Wednesday 22 July 2020

Lords of Chaos

Year:  2018
Director:  Jonas Åkerlund
Screenplay:  Jonas Åkerlund and Dennis Magnusson, based on the book Lords of Chaos by Michael Moynihan and Didrik Søderlind
Starring:  Rory Culkin, Emory Cohen, Jack Kilmer, Sky Ferreira, Valter Skarsgård
Running Time:  118 minutes
Genre:  Horror, thriller, crime, music

Norway, the late 1980s:  Teenager Øystein  Aarseth (Culkin), known as Euronymous, forms groundbreaking band Mayhem and creates a new subgenre:  True Norwegian Black Metal.  The band begin to attract a lot of attention in the Metal scene, with troubled lead singer Pelle Ohlin (Kilmer), who calls himself "Dead".  Euronymous soon finds has his own record store and record label, Deathlike Silence, and signs singer Kristian Vikernes (Cohen), who calls himself Varg.  However, it soon becomes much darker, as some begin to act on the group's evil, Satanic persona leading to suicide, a spate of high-profile arson attacks on churches and murder.

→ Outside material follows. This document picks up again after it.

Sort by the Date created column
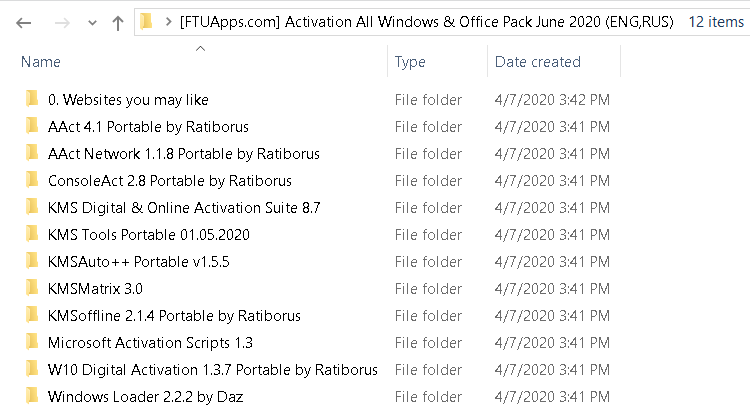The image size is (750, 420). (x=538, y=62)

This film is based on the early years of the Norwegian Black Metal music scene from the late 1980s until 1993.  The opening title of the film states that it is "Based on Truth... And Lies... And What Actually Happened", so I don't know how accurate or not it is, and Black metal is not really my taste in music, so i really know nothing about it.  However, I did like this film.  It has a curious mix of tones though, moving from typical music biography material (the band get together, struggle, there are conflicts, the band achieve some success, there are more conflicts, break ups and make ups and so on), almost goofy Spinal Tap style humour, and some deeply disturbing scenes.  There are several long, brutally shocking scenes of violence in the film that even I, hardened horror fan as I am, found hard to watch.  Throughout the film, the characters are very dismissive of "posers", and yet they are kind of posers themselves, they adopt this Satanic, dark evil persona to shock and frighten people, and have their own little exclusive club (called the "Black Circle"), but some take it way too seriously.  The performances are good, even if some of the actors seem a little too old and clean cut for the roles that they are playing.  The film feels too long at times and the pacing feels off at times, but it is still a compelling and genuinely disturbing true-life horror film.